Todos los años cuando empiezo mis cursos en la facultad les hago la misma pregunta a los estudiantes e los cursos introductorios; les pregunto cuánto creen que tardarán en recibirse y sistemáticamente las respuestas caen en el rango de los 5 a 6 años, sobreestimando la verdadera capacidad de avanzar en la carrera.
Y aquí es entonces donde la cuestión del financiamiento es crucial, porque no es casualidad que como muestran los cálculos del Centro de Estudios Distributivos Laborales y Sociales de la UNLP (CEDLAS), mientras que solo el 19,9% de los jóvenes del quintil más pobre de la distribución del ingreso acceden a instituciones de educación superior, un 53,1% del 20% más rico ocupa un banco en el sistema. Si la Universidad realmente fuera gratis, pues tendría que haber menos ricos y más pobres, que son los que más necesitan educarse para mejorar sus posibilidades en la vida.
El problema es que la gratuidad de la matricula implica que el Estado paga solo un porcentaje menor del costo de llevar adelante el proceso educativo, que tiene que ver con el tiempo de los profesores y el uso de la infraestructura, dejando sin financiamiento al componente más importante: el tiempo de los propios alumnos, que deben resignar lo que podrían ganar en el mercado de trabajo si las horas que dedican a estudiar las ocuparan en un empleo.
De acuerdo al último Presupuesto 2014, el Tesoro destina unos $20.500 por alumno por año, pero si miramos la última Encuesta Permanente de Hogares del INDEC (EPH), el salario promedio de un joven de entre 18 y 25 años, con secundario completo y un trabajo de más de 35 horas semanales, fue en el último trimestre del 2013 (para 2014 hay que sumar probablemente un 25% más) de $4266, de modo que suponiendo que estudie 10 meses al año, son 42.660 pesos de costo de oportunidad, que debe resignar si es un estudiante full time. En resumen, el 67,5% del costo del proceso educativo lo está pagando finalmente el alumno aun cuando no pague ninguna matrícula o arancel y esto explica por qué los pobres no acceden masivamente a la Universidad, simplemente porque no pueden darse el lujo de renunciar a un salario.
Si consideramos entonces los derrames positivos de la educación al resto de la sociedad (mayor productividad de la economía) y le sumamos la altísima carga impositiva que enfrenta un graduado universitario que debe pagar impuestos al trabajo y ganancias, si está en relación de dependencia, y monotributo más ingresos brutos si es independiente (con niveles medios y bajos de facturación), y a eso le agregamos la carga tributaria del consumo de ese excedente que genera por haber estudiado (IVA, Internos, IIBB, etc), pues veremos que más del 50% de los beneficios son apropiados por la sociedad (vía impuestos o externalidades).

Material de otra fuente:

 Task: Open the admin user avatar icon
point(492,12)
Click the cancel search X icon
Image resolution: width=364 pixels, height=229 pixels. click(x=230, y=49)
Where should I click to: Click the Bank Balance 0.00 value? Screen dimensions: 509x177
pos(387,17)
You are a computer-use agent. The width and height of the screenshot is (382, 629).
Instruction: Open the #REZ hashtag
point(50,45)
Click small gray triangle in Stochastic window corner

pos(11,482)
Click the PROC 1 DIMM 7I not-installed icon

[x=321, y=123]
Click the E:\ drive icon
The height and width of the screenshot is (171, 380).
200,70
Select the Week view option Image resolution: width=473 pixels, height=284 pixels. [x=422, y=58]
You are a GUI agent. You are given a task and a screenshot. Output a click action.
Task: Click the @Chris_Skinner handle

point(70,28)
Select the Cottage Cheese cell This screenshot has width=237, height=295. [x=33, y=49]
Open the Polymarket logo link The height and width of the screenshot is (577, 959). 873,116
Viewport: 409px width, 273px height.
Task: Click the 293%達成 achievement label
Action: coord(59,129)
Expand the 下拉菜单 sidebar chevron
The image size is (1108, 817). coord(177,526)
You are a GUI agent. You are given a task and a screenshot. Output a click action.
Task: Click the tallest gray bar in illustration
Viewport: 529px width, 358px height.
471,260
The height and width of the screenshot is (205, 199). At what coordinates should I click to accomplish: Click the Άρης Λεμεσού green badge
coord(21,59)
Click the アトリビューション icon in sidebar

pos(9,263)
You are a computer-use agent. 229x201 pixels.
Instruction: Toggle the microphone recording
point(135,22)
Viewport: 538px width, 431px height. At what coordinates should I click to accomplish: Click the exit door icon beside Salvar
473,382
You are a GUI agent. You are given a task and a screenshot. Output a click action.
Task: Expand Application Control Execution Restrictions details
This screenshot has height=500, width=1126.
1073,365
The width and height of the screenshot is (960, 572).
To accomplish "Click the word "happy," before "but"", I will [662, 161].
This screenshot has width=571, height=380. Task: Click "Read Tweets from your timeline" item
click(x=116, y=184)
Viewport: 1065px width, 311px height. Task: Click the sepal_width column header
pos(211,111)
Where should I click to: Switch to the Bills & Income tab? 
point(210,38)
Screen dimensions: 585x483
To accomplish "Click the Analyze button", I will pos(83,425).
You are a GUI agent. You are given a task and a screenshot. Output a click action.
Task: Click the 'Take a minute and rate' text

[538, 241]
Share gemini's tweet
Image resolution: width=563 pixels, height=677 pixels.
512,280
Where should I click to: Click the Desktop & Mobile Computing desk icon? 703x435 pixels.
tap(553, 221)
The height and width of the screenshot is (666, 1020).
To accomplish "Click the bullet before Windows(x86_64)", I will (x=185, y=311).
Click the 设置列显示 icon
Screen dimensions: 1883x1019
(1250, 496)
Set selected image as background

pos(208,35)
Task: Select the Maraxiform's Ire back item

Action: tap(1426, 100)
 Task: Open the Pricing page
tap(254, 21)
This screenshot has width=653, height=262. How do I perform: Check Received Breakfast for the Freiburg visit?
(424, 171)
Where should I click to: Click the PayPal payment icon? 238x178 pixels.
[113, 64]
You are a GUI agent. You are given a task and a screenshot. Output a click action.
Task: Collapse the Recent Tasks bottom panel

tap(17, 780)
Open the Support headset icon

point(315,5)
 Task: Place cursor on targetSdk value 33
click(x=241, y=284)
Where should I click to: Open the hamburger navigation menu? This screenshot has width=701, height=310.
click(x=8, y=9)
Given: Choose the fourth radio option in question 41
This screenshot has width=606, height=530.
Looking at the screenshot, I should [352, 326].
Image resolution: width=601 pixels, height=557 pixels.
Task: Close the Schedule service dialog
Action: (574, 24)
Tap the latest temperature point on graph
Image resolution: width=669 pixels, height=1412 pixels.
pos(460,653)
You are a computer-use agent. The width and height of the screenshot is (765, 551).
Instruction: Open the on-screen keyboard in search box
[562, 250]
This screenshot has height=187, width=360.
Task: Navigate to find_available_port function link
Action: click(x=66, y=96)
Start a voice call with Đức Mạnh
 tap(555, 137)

En conclusión, lejos de arancelar las universidades es preciso implementar un salario estudiantil, por la diferencia entre lo que ponen los estudiantes y el beneficio neto que obtienen, o alternativamente, aumentar el presupuesto educativo incrementando las designaciones exclusivas para investigación, que permitan mejorar la calidad de la educación por la que todos los alumnos pagan con su tiempo.